> [Exercise objective]:
Reproduce, character for character, the lines starting at the one that contains "TSV-Schiedsrichter (518, 665)" and ending at the one that contains "[Youtube] (852, 30)", with both of those lines included.

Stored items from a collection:
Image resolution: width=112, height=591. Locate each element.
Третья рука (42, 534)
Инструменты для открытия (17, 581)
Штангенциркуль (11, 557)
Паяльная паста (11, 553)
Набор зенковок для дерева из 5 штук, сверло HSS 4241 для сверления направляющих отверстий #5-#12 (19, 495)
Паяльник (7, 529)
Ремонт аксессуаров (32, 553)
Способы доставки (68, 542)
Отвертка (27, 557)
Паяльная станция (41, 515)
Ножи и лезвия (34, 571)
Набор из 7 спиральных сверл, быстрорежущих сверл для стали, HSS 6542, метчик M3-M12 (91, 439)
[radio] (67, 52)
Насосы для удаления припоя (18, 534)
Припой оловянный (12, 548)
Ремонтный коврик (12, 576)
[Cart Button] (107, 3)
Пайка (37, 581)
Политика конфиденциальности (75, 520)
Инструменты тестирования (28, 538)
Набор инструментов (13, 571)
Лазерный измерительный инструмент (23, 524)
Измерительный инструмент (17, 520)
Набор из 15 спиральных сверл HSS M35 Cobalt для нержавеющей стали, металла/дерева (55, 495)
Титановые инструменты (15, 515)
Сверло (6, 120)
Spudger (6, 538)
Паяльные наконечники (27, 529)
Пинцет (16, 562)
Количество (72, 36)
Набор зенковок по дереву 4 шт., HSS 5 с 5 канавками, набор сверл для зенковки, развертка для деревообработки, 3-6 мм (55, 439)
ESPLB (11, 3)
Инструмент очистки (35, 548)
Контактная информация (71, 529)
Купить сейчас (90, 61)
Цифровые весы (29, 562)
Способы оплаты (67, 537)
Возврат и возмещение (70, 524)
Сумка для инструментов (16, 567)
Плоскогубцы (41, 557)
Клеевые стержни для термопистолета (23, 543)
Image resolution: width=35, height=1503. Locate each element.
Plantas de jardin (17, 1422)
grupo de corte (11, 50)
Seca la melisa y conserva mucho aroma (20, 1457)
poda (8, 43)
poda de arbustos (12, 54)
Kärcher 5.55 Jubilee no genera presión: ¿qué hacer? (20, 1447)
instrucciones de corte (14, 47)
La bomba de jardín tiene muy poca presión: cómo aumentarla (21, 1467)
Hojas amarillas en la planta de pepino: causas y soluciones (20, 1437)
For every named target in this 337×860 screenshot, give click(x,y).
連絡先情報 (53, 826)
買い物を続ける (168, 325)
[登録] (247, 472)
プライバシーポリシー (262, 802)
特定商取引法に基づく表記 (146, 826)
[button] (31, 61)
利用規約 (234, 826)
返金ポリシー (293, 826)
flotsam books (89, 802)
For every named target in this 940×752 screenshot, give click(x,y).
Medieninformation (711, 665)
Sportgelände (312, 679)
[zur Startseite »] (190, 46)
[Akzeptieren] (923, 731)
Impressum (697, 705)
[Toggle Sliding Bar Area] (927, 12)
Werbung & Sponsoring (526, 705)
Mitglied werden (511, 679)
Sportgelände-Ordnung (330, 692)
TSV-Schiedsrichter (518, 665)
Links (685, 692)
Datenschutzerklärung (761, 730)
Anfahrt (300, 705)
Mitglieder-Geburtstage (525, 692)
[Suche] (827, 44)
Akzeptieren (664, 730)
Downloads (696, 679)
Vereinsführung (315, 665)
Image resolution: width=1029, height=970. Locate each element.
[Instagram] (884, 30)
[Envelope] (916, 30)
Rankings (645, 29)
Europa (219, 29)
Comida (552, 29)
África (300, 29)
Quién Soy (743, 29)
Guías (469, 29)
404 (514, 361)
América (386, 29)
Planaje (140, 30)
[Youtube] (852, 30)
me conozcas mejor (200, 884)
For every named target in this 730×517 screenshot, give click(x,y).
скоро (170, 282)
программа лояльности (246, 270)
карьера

> [Completed task]:
TSV-Schiedsrichter (518, 665)
Links (685, 692)
Datenschutzerklärung (761, 730)
Anfahrt (300, 705)
Mitglieder-Geburtstage (525, 692)
[Suche] (827, 44)
Akzeptieren (664, 730)
Downloads (696, 679)
Vereinsführung (315, 665)
Image resolution: width=1029, height=970. Locate each element.
[Instagram] (884, 30)
[Envelope] (916, 30)
Rankings (645, 29)
Europa (219, 29)
Comida (552, 29)
África (300, 29)
Quién Soy (743, 29)
Guías (469, 29)
404 (514, 361)
América (386, 29)
Planaje (140, 30)
[Youtube] (852, 30)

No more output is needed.